*EXERCISE DESCRIPTION*
Restate the full set of records exactly, without adding or dropping a word.

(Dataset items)
-=-=-=-=-

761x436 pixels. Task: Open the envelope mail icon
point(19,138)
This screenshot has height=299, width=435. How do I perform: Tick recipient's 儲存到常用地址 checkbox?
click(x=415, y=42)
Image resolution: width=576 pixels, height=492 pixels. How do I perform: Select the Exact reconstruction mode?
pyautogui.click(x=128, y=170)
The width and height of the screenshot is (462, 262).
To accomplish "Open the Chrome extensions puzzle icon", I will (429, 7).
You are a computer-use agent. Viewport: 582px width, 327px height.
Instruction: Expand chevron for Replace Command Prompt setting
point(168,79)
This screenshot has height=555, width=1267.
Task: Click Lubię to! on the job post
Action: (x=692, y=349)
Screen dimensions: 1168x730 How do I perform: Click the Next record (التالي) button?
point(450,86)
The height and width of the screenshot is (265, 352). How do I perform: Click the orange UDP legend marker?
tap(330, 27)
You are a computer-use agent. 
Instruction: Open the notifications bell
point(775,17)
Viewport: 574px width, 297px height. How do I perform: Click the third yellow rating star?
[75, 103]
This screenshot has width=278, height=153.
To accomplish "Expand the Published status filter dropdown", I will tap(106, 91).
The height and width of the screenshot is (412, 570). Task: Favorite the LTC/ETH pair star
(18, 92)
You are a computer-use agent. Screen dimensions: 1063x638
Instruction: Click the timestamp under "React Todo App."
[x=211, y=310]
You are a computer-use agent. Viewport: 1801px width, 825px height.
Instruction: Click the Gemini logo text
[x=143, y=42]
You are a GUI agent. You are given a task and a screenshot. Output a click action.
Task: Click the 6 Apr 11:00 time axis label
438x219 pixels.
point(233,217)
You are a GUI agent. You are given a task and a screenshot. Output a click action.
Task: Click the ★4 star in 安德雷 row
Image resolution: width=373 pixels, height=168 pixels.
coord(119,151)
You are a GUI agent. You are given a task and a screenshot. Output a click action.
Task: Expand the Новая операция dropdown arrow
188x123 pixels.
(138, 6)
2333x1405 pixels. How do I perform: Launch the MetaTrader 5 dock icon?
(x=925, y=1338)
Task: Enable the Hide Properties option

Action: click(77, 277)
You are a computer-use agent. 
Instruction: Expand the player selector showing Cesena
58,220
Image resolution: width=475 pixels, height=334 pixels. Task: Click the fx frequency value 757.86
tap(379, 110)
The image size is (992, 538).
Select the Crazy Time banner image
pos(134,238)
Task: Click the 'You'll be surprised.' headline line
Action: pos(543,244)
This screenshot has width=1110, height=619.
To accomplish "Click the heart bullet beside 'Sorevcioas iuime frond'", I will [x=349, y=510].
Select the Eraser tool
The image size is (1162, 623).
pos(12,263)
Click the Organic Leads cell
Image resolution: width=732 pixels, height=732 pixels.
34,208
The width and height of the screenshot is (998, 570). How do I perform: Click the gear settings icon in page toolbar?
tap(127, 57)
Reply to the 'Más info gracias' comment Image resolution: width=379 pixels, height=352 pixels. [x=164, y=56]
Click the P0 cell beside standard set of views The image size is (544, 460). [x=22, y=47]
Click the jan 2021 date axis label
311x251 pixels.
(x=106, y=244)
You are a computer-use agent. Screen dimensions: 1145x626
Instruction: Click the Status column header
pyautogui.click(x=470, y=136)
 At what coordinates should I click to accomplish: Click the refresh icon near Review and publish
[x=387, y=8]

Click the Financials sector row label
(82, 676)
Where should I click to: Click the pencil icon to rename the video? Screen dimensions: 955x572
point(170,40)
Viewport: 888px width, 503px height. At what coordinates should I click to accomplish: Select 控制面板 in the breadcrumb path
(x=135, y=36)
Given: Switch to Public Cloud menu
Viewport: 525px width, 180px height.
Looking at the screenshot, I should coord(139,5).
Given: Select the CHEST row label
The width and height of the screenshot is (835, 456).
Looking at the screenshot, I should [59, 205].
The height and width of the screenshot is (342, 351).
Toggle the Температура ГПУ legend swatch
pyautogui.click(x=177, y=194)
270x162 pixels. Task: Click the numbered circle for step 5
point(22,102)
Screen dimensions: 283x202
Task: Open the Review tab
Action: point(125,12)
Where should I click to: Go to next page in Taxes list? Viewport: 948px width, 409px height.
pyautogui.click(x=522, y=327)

-=-=-=-=-

*TASK OUTPUT*
761x436 pixels. Task: Open the envelope mail icon
point(19,138)
This screenshot has height=299, width=435. How do I perform: Tick recipient's 儲存到常用地址 checkbox?
click(x=415, y=42)
Image resolution: width=576 pixels, height=492 pixels. How do I perform: Select the Exact reconstruction mode?
pyautogui.click(x=128, y=170)
The width and height of the screenshot is (462, 262).
To accomplish "Open the Chrome extensions puzzle icon", I will (429, 7).
You are a computer-use agent. Viewport: 582px width, 327px height.
Instruction: Expand chevron for Replace Command Prompt setting
point(168,79)
This screenshot has height=555, width=1267.
Task: Click Lubię to! on the job post
Action: (x=692, y=349)
Screen dimensions: 1168x730 How do I perform: Click the Next record (التالي) button?
point(450,86)
The height and width of the screenshot is (265, 352). How do I perform: Click the orange UDP legend marker?
tap(330, 27)
You are a computer-use agent. 
Instruction: Open the notifications bell
point(775,17)
Viewport: 574px width, 297px height. How do I perform: Click the third yellow rating star?
[75, 103]
This screenshot has width=278, height=153.
To accomplish "Expand the Published status filter dropdown", I will tap(106, 91).
The height and width of the screenshot is (412, 570). Task: Favorite the LTC/ETH pair star
(18, 92)
You are a computer-use agent. Screen dimensions: 1063x638
Instruction: Click the timestamp under "React Todo App."
[x=211, y=310]
You are a computer-use agent. Viewport: 1801px width, 825px height.
Instruction: Click the Gemini logo text
[x=143, y=42]
You are a GUI agent. You are given a task and a screenshot. Output a click action.
Task: Click the 6 Apr 11:00 time axis label
438x219 pixels.
point(233,217)
You are a GUI agent. You are given a task and a screenshot. Output a click action.
Task: Click the ★4 star in 安德雷 row
Image resolution: width=373 pixels, height=168 pixels.
coord(119,151)
You are a GUI agent. You are given a task and a screenshot. Output a click action.
Task: Expand the Новая операция dropdown arrow
188x123 pixels.
(138, 6)
2333x1405 pixels. How do I perform: Launch the MetaTrader 5 dock icon?
(x=925, y=1338)
Task: Enable the Hide Properties option

Action: click(77, 277)
You are a computer-use agent. 
Instruction: Expand the player selector showing Cesena
58,220
Image resolution: width=475 pixels, height=334 pixels. Task: Click the fx frequency value 757.86
tap(379, 110)
The image size is (992, 538).
Select the Crazy Time banner image
pos(134,238)
Task: Click the 'You'll be surprised.' headline line
Action: pos(543,244)
This screenshot has width=1110, height=619.
To accomplish "Click the heart bullet beside 'Sorevcioas iuime frond'", I will [x=349, y=510].
Select the Eraser tool
The image size is (1162, 623).
pos(12,263)
Click the Organic Leads cell
Image resolution: width=732 pixels, height=732 pixels.
34,208
The width and height of the screenshot is (998, 570). How do I perform: Click the gear settings icon in page toolbar?
tap(127, 57)
Reply to the 'Más info gracias' comment Image resolution: width=379 pixels, height=352 pixels. [x=164, y=56]
Click the P0 cell beside standard set of views The image size is (544, 460). [x=22, y=47]
Click the jan 2021 date axis label
311x251 pixels.
(x=106, y=244)
You are a computer-use agent. Screen dimensions: 1145x626
Instruction: Click the Status column header
pyautogui.click(x=470, y=136)
 At what coordinates should I click to accomplish: Click the refresh icon near Review and publish
[x=387, y=8]

Click the Financials sector row label
(82, 676)
Where should I click to: Click the pencil icon to rename the video? Screen dimensions: 955x572
point(170,40)
Viewport: 888px width, 503px height. At what coordinates should I click to accomplish: Select 控制面板 in the breadcrumb path
(x=135, y=36)
Given: Switch to Public Cloud menu
Viewport: 525px width, 180px height.
Looking at the screenshot, I should coord(139,5).
Given: Select the CHEST row label
The width and height of the screenshot is (835, 456).
Looking at the screenshot, I should [59, 205].
The height and width of the screenshot is (342, 351).
Toggle the Температура ГПУ legend swatch
pyautogui.click(x=177, y=194)
270x162 pixels. Task: Click the numbered circle for step 5
point(22,102)
Screen dimensions: 283x202
Task: Open the Review tab
Action: point(125,12)
Where should I click to: Go to next page in Taxes list? Viewport: 948px width, 409px height.
pyautogui.click(x=522, y=327)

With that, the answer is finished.